Les problèmes d'infiltration d'eau constatés à la roulotte constituent-ils un vice caché ?

Les faits

[3]            Marcel Gauthier et France Lemay acquièrent de D-Par, le 24 août 2009, la roulotte faisant l'objet du présent litige, et ce, pour une somme de 15 660 $ incluant une garantie prolongée au montant de 951,89 $ d'une durée de 36 mois à compter du mois de mai 2010, date de la prise de possession.

[4]            Marcel Gauthier et France Lemay installent la roulotte au camping de St-Gédéon et, au cours de l'été 2011, Nicole Côté se déclare intéressée par leur roulotte et, finalement, le 24 juillet 2011, elle l'achète pour un prix de 10 500 $ et en prend possession le 14 août 2011.

[5]            Une semaine après l'acquisition, Nicole Côté constate une infiltration d'eau dans la roulotte et en fait part à Marcel Gauthier et France Lemay qui, de leur côté, en informent D-Par.

[6]            Après avoir fait inspecter la roulotte à la suite de la découverte de l'infiltration, Nicole Côté apprend qu'il y a une fissure à l'extérieur de la roulotte; ladite fissure étant cachée par une pièce de métal qui faisait partie du revêtement de la roulotte.

Analyse et droit

[7]            Le litige opposant Nicole Côté à Marcel Gauthier et France Lemay est régi par la garantie de qualité du vendeur, plus spécifiquement stipulée à l'article 1726 C.c.Q.:

1726 - Le vendeur est tenu de garantir à l'acheteur que le bien et ses accessoires sont, lors de la vente, exempts de vices cachés qui le rendent impropre à l'usage auquel on le destine ou qui diminuent tellement son utilité que l'acheteur ne l'aurait pas acheté, ou n'aurait pas donné si haut prix, s'il les avait connus.

Il n'est, cependant, pas tenu de garantir le vice caché connu de l'acheteur ni le vice apparent; est apparent le vice qui peut être constaté par un acheteur prudent et diligent sans avoir besoin de recourir à un expert.

Consignes de l'exercice
a – Répondez à ces questions à partir de l'extrait sur la roulotte :
(i) Quelle somme Marcel Gauthier et France Lemay ont-ils payée pour la roulotte ?
(ii) À quelle date Nicole Côté achète-t-elle la roulotte ?
(iii) Quel article du C.c.Q. régit le litige ?
b – Résumez l'extrait sur la roulotte en deux phrases.
c – Reproduisez à l'identique le passage de l'extrait qui commence par « [6]            Après » et se poursuit jusqu'à « de la roulotte. ».
Le matériel qui suit n'a aucun rapport avec l'extrait.

Données enregistrées
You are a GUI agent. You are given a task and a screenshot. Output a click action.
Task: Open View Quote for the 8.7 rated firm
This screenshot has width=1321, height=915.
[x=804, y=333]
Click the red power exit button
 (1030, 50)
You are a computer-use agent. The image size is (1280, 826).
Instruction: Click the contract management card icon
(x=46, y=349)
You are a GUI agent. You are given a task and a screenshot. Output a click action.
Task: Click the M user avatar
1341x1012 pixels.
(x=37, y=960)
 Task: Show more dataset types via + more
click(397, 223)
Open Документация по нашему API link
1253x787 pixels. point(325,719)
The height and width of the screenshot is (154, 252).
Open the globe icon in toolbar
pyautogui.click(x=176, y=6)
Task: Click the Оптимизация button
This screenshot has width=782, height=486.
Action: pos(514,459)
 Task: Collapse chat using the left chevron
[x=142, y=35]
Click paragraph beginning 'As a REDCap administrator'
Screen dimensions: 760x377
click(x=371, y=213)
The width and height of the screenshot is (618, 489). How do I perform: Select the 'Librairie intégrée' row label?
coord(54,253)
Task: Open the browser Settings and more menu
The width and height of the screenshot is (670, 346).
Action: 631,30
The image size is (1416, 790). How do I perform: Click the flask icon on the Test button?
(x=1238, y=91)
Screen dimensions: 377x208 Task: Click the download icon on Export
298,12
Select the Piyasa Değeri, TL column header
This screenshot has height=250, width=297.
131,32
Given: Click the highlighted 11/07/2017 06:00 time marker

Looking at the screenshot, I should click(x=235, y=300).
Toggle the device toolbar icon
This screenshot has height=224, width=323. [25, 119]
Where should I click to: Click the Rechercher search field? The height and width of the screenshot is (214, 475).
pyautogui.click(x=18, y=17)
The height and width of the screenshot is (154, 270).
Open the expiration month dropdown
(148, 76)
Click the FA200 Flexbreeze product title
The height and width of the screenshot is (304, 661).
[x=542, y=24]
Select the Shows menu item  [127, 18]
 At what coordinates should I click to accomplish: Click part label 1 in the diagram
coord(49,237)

Réponses attendues
a –
(i) 15 660 $, garantie prolongée incluse.
(ii) Le 24 juillet 2011.
(iii) L'article 1726 C.c.Q.

b – Une semaine après avoir acheté la roulotte de Marcel Gauthier et France Lemay, Nicole Côté y constate une infiltration d'eau, et une inspection révèle une fissure extérieure cachée par une pièce de métal du revêtement. Le litige relève de la garantie de qualité du vendeur prévue à l'article 1726 C.c.Q., qui couvre les vices cachés, mais non le vice connu de l'acheteur ni le vice apparent.

c –
[6]            Après avoir fait inspecter la roulotte à la suite de la découverte de l'infiltration, Nicole Côté apprend qu'il y a une fissure à l'extérieur de la roulotte; ladite fissure étant cachée par une pièce de métal qui faisait partie du revêtement de la roulotte.